In the past I have read how people use hay to bury their potato plants.  Sometimes they use garbage cans, sometimes they stack tires, sometimes they build potato boxes, but I didn't want to get into all that.  As hot as it gets here in the summer, I thought being buried under dirt would most likely be cooler than sitting in a can, but the price of that dirt.  Ay yi yi!  Since I have a big trash can overfilled with hay for the rabbits in the garage, I have chosen to go this route and I can only hope it will be cool enough for them.

Here is a photo:

If you click on the photo it gets huge.  You can see the onions behind the potato plants, the tomato plants to the right and peas to the left.  If you look real hard, you will see my squash in the back right corner, the cucumbers to the left of the squash and the jalapeno pepper plants, which are starting to bloom, in front of the squash. 


Here is a photo of the whole garden as of this morning:
 

I am hoping we will have some great eating out of here this year.  So far we have only had asparagus.  I doubt I will can or freeze any of that because it gets mushy.  Actually, I could probably freeze a bag full and use it in lasagna or soups where it doesn't matter.  Hmmm.  Maybe I'll freeze some today for that purpose.  I will need to blanch it for a bit, stick it in cold ice water, dry it and then put it in the coldest part of the freezer to freeze as fast as it can, then I will vacuum seal it for later.  Yes, it's a plan if I get off of here in time before Kimbre's polo game at Lake.
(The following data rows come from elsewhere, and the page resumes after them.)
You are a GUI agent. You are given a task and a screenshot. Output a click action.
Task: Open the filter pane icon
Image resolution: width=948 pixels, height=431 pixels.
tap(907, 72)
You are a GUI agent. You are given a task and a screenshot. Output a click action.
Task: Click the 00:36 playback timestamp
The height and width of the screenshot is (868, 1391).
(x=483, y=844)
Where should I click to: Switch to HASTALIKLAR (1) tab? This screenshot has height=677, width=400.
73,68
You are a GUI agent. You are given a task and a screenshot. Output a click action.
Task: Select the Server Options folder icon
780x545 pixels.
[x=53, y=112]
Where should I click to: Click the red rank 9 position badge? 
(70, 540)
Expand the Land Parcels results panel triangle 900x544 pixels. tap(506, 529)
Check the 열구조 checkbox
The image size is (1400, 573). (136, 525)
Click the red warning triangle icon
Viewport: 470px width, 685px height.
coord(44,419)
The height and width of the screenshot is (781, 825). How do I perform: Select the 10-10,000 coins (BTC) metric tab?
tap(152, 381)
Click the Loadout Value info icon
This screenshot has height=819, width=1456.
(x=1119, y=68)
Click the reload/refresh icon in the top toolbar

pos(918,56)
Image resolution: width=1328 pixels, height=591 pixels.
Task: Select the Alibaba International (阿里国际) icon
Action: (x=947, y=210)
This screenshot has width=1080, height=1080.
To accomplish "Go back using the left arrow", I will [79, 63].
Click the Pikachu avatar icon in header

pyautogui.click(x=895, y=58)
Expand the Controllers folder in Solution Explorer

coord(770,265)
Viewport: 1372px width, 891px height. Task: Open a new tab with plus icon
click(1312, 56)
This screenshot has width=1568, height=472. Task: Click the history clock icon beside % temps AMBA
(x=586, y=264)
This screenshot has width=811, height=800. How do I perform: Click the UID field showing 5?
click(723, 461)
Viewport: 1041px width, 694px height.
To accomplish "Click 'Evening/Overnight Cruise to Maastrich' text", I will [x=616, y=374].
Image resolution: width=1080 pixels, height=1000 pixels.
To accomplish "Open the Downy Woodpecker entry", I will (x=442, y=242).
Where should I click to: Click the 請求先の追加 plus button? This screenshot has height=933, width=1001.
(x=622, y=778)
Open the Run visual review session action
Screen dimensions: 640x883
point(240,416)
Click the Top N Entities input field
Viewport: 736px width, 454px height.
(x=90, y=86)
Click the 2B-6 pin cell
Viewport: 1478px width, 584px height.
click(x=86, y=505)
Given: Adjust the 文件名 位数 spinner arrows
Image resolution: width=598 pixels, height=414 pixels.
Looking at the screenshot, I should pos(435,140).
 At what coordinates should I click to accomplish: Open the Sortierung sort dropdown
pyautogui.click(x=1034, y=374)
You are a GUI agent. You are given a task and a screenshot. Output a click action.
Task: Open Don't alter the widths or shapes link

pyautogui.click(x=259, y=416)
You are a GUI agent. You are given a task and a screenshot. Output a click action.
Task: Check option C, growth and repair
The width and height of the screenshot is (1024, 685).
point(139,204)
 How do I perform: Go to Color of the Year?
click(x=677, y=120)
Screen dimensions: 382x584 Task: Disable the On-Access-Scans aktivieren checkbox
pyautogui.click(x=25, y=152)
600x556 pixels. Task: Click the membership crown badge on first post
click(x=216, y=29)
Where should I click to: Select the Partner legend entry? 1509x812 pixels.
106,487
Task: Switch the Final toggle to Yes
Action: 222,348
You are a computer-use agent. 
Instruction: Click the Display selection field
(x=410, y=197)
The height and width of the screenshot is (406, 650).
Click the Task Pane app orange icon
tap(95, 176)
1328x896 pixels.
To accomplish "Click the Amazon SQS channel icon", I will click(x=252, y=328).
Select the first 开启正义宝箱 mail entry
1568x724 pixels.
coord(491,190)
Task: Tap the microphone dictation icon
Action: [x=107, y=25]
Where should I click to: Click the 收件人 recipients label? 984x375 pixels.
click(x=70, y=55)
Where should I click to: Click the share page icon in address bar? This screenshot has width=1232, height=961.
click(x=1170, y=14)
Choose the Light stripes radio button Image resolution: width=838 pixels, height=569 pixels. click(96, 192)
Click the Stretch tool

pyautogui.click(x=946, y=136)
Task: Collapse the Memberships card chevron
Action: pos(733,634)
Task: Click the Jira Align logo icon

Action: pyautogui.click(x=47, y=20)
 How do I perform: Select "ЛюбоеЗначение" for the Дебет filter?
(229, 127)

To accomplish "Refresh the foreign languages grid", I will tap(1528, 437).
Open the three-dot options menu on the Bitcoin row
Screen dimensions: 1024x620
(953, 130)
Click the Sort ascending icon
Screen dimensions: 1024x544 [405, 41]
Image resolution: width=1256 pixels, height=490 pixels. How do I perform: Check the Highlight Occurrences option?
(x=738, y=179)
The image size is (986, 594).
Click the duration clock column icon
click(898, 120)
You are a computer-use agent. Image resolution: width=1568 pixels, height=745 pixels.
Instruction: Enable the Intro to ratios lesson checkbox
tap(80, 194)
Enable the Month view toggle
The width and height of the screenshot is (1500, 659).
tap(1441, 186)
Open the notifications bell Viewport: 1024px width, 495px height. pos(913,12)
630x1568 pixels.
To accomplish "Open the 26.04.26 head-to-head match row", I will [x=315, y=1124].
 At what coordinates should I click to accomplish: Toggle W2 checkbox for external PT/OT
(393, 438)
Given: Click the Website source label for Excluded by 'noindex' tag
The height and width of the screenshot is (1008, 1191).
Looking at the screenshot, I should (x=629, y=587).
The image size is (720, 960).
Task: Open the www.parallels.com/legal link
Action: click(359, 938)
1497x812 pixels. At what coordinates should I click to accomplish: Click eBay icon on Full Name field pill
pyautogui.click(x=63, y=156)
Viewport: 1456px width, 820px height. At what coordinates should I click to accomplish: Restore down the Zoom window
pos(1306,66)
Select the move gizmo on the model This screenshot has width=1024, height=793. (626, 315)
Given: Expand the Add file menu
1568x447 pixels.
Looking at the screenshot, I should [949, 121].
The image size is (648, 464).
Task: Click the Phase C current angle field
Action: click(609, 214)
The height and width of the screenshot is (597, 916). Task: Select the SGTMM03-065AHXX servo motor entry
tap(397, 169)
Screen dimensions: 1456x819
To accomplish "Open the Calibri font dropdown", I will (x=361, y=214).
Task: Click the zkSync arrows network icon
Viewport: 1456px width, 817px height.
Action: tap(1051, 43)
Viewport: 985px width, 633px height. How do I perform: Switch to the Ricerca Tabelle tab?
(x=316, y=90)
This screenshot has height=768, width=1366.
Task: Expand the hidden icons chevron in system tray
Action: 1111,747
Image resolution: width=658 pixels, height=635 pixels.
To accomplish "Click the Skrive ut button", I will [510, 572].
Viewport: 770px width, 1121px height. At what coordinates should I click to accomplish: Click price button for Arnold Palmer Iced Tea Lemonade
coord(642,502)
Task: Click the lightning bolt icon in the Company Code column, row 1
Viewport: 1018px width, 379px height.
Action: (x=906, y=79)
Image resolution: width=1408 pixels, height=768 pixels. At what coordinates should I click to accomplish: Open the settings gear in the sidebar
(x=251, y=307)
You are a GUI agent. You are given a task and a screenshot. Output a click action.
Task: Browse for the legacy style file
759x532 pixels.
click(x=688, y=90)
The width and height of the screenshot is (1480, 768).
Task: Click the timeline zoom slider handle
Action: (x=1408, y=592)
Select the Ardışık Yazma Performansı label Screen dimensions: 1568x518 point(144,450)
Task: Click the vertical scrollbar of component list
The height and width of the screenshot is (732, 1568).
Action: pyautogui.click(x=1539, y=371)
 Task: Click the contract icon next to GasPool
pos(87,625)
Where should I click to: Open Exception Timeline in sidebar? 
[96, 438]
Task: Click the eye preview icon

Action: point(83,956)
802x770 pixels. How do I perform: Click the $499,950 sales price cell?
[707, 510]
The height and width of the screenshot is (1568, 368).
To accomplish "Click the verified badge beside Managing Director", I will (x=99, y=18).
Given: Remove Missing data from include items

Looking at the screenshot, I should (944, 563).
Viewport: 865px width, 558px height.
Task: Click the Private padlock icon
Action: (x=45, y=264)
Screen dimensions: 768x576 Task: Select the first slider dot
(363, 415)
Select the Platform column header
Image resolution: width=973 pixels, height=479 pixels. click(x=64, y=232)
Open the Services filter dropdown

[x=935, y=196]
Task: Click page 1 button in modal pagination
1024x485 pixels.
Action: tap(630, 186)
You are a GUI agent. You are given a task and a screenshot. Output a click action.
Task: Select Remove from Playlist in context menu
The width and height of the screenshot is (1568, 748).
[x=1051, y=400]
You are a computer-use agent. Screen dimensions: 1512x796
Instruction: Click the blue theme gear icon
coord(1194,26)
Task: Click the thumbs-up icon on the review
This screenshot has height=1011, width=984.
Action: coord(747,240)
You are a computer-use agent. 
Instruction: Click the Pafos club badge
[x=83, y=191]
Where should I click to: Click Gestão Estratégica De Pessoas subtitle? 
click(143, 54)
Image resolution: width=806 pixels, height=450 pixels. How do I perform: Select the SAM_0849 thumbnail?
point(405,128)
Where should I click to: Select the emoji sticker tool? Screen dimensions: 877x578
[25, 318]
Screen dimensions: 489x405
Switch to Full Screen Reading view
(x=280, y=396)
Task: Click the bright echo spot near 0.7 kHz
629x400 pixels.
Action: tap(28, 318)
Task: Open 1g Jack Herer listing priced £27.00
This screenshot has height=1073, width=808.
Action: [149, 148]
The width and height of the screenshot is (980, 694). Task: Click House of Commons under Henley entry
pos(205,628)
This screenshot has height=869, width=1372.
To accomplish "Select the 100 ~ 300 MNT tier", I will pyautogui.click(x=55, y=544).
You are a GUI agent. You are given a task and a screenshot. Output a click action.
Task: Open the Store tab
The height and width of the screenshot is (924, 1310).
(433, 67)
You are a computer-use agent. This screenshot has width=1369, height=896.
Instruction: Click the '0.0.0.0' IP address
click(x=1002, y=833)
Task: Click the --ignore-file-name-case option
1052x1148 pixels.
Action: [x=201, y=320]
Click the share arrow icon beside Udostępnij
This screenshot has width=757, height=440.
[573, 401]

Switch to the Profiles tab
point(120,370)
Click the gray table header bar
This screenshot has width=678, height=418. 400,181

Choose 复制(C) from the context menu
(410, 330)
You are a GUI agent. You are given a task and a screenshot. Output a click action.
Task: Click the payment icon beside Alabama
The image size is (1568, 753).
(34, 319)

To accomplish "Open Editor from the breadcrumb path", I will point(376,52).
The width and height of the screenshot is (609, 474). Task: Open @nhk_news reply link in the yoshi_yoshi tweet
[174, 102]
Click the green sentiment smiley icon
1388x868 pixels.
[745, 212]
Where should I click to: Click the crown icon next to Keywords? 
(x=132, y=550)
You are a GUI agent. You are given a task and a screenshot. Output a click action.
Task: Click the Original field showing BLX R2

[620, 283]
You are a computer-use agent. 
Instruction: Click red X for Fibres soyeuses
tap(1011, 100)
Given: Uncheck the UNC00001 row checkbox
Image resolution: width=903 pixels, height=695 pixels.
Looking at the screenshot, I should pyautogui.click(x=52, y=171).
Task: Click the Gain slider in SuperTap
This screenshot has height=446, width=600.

One other project I have been working on is the grapefruit trees.

The 2 black pots with plants were from the Schaefer's from their grapefruit tree.  Bill brought them over already sprouting, but they kind of died during the hard freeze we had even though I tried protecting them.  As you see they have come back to life with some nurturing.  The little pot in front is grapefruit from the Rissky's tree which I believe is Ruby Red grapefruit vs. the Schaefer's  pink grapefruit.  Both are fantastic.  I planted the seeds in the dirt and they wanted to live, so there they are.  The Black pot with nothing has two huge mango pits in there.  

I read a book called After Dinner Gardening by a guy named Langer and am following his instructions on how to grow mango trees, but while I was searching the internet, I came across another article and it said completely the opposite of what Langer said.  Where Langer said to soak the pit for 5 days in warm water, the internet article said to let it dry out for 2 days.  I have tried Langer's way once before and it didn't work, so if this time is a wash, I'll try the other method.  Nothing lost, only knowledge gained.  

JR is calling for me to walk the dogs before Kimbre's polo game, so off I go.  Can't keep the man waiting.